Sunday, April 16, 2023

Avot 3:12: Knowledge and Virtue



Rabbi Chanina Ben Dosa used to say: Anyone whose good deeds exceed their wisdom, their wisdom will endure.  But anyone whose wisdom exceeds their good deeds, their wisdom will not endure.

Our Jewish tradition is in love with learning.  For many centuries, when most of the world was illiterate, Jews valued literacy as an essential pre-requisite for both prayer and Torah study.  It is no accident that our Muslim neighbors named us “the People of the Book.”  This was especially true for the Talmudic Rabbis cited in Pirkei Avot, whose lives were grounded, first and foremost, on a foundation of lifelong learning.

But for all their emphasis on rigorous study, our Sages recognized that it does not always lead to ethical behavior.  Despite Socrates’ famous claim to the contrary, knowledge and virtue are not synonymous.  Learning is amoral—its virtuosity (or lack thereof) depends entirely on how it is applied.

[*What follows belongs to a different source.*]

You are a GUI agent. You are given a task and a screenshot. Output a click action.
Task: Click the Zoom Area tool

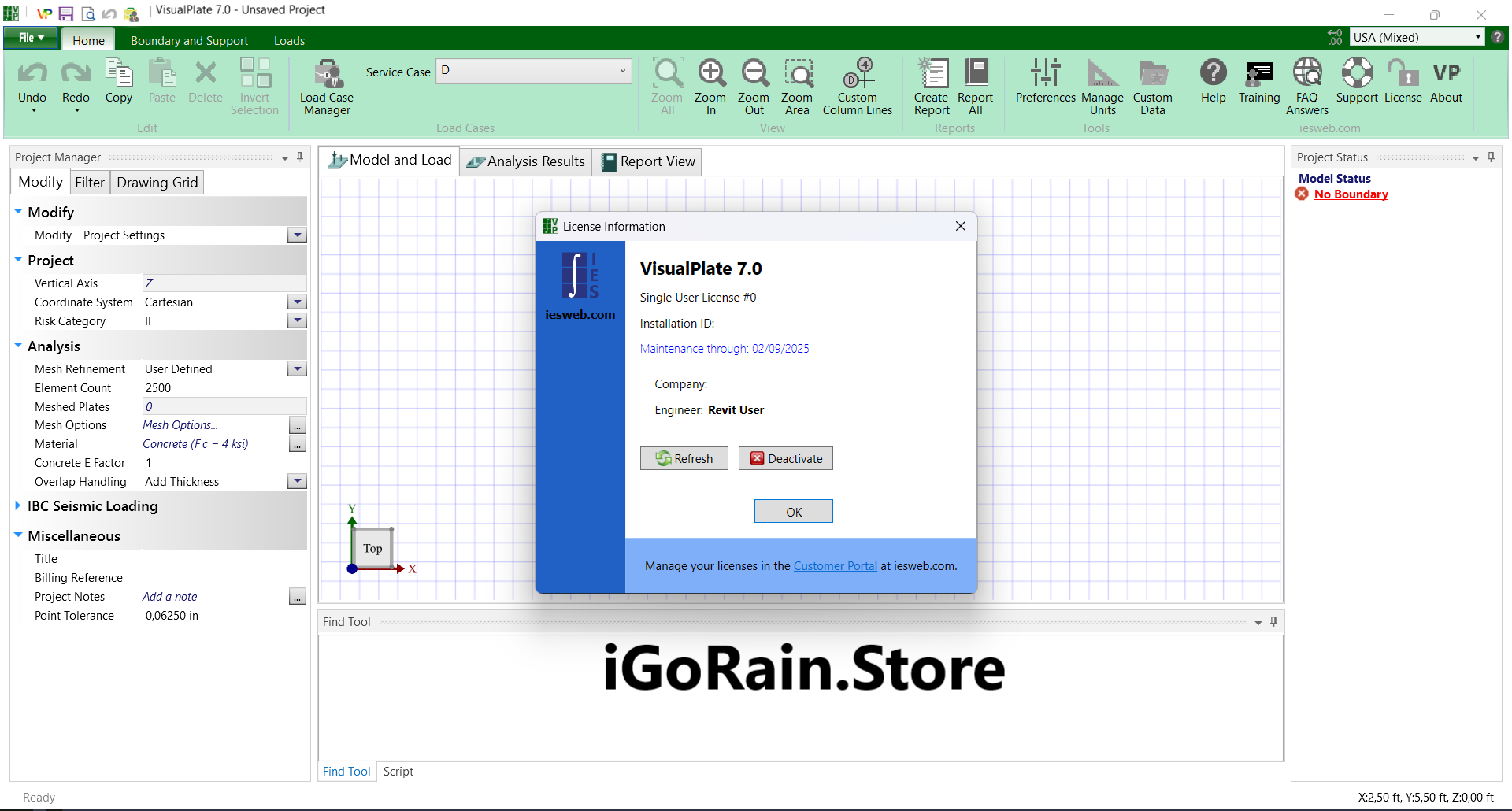coord(797,87)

As we commemorate Yom HaShoah—Holocaust Memorial Day—this week, it is important to remember that the Shoah was perpetrated by what many considered to be the most cultured nation in Europe.  Germany dominated academics and the arts, producing leading lights among philosophers, scientists, painters, composers, writers, filmmakers, and public intellectuals.  Yet many of these brilliant minds ultimately conspired with Nazism.  As Dr. Robert Jay Lifton wrote in his essential book, The Nazi Doctors: “An Auschwitz doctor could not only kill and contribute to killing but organize silently on behalf of that evil project. . . .”

In his later years, Abraham Joshua Heschel—a refugee from Nazi Germany who was both an extraordinary intellectual prodigy and a prophetic social justice exemplar—wrote: “When I was young, I admired clever people.  Now that I am old, I admire kind people.”

As Rabbi Chanina recognized so long ago, wisdom without good deeds does not endure.


Sunday, April 2, 2023

Pesach 5783: Out of Narrowness, Toward the Promised Land



Haggadah: In every generation, it is incumbent upon each of us to see ourselves as if we went out of Egypt

Along the journey of the Passover seder, there are many favorite milestones: the four questions, hiding and searching for the afikomen, singing Dayenu, recounting the plagues, playing the four children, opening the door for Elijah, singing “Who Knows One?” and “Chad Gadya”, the opening invitation Let all who are hungry come and eat and the closing Next year in Jerusalem!  And, of course, the four cups of wine and the festive meal.  All those moments—and many more—form memorable chapters in our freedom story.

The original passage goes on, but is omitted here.